# RC 2024 week 2: on... beer and categories?

published:
**27 August 2024**, tagged:
Recurse Center,
category theory

Soooo. I was going to write this post a couple of days ago on Sunday, but some kind soul decided to douse me with beer from the passenger seat of his mate’s car while I was walking back to my flat. Cleaning the errant beverage from my clothes and myself, it turns out, is not an activity particularly conducive to getting in the mood to write. Some rest and a few episodes of Deep Space Nine later, I’m feeling a bit better, so here we are.

It’s been a bit of a low energy week for me in general, so I’ve been more focused on doing some reading and getting some smaller, less challenging work done. For example, I’ve tried to make this site a little more readable and added a form for folks to subscribe by email if they prefer. I haven’t done so much with my chess engine this week, but the FEN parsing and a basic UCI implementation are done so I just need to crack on with the move generation. I think next week I’d like to try and pair on it with some more people, if for no other reason than having some company while I work on the slightly less interesting bits.

*hugs*

Thank you, Lily.

# category theory things

In other news, I’ve had some interesting chats with the category theory group this week, especially about some of the exercises in Milewski’s book. In particular, this one from the first chapter:

When is a directed graph a category?

This question confused a few people in the group, and in my opinion, rightfully so!

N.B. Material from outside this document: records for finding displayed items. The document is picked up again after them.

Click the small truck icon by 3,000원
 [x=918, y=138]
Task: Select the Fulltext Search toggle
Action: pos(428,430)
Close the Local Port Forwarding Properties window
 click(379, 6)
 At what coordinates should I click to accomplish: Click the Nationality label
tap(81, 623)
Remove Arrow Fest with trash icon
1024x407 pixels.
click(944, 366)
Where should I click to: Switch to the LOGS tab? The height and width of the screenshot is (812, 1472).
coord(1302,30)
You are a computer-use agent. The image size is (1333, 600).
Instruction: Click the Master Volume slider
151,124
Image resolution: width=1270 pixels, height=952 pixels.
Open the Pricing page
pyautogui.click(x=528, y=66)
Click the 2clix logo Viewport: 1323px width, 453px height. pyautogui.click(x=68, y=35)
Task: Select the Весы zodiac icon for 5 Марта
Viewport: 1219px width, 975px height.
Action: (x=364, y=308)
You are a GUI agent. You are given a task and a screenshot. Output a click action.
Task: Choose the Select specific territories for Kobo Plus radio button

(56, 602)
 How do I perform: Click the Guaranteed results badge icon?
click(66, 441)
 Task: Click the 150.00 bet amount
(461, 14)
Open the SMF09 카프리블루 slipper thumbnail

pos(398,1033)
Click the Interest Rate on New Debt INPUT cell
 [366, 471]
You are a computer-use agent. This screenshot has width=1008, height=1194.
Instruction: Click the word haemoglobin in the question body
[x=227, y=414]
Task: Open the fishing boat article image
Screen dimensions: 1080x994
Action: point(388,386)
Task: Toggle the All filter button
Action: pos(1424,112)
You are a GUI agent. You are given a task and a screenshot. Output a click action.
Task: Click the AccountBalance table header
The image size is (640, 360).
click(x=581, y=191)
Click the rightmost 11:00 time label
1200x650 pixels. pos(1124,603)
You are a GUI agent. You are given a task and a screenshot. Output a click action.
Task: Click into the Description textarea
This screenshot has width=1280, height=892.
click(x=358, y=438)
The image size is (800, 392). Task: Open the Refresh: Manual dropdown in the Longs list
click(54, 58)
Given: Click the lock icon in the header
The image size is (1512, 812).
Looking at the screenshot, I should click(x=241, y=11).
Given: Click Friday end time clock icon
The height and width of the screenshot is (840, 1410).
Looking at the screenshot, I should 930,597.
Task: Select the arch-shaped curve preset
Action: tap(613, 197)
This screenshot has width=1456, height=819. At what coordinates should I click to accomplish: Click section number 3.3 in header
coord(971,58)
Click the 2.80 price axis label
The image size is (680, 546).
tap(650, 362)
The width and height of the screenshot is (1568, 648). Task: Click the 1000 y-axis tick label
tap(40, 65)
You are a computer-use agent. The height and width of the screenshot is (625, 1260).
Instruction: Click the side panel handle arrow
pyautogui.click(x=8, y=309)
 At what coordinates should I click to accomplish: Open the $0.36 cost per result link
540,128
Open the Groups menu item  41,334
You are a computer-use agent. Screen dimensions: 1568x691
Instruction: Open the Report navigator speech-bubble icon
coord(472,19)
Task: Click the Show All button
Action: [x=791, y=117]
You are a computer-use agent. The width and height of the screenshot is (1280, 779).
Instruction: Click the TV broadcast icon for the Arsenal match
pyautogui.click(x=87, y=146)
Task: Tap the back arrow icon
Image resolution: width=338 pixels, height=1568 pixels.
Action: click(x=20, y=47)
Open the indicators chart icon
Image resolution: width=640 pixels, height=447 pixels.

Saying a directed graph is never a category seems to me a perfectly reasonable answer, in the same way a banana is never a grapefruit. A category simply has more structure than a directed graph – namely categories have composition – and there is no canonical way to add this structure to a digraph. To use a programming analogy, I might ask when a block of memory is a struct.

Right; a block of memory might be an instance of a struct, but you couldn't possibly know unless you knew what the struct was! If someone just handed you some raw bytes, then sure, you could turn it into a struct, but you'd have to choose which structure to impose on it. You can't just say yes or no without making some decisions first.

Exactly! So let’s weaken the question a little bit: can we turn any directed graph into a category?

Sure! Take the graph, throw it in the bin, and replace it with the empty category :D

I– yeah, I guess I can’t argue with that. I’m pretty sure the idea behind that question was to highlight the differences between a category and a directed graph: in a category, if we have any two composable morphisms, their composition must also exist; and every object must have a morphism, from it back to itself, that satisfies the identity laws. But instead, for our group, it ended up serving as a great example of why mathematicians are so insistent on being precise in wording our statements. My thanks to the category theory group for asking me some hard questions and making me think.

# wrapping up

Since I’m writing this post a little late, ‘next week’ is actually this week for me. Still, I have more than half the week left, so it still feels reasonable to talk about my plans. I’m very much enjoying my role in clarifying Milewski’s material for the rest of the reading group, so I’m tempted to put a bit of time into making some materials of my own to present. I’d love to see my chess bot actually playing a game of chess, so I’m going to try and push through writing the move generation code. And finally, Nicholas convinced me to give a talk with him on the basics of solving cryptic crosswords, so I’ll be writing up some notes for that. If it goes well, I might even turn it into a blog post!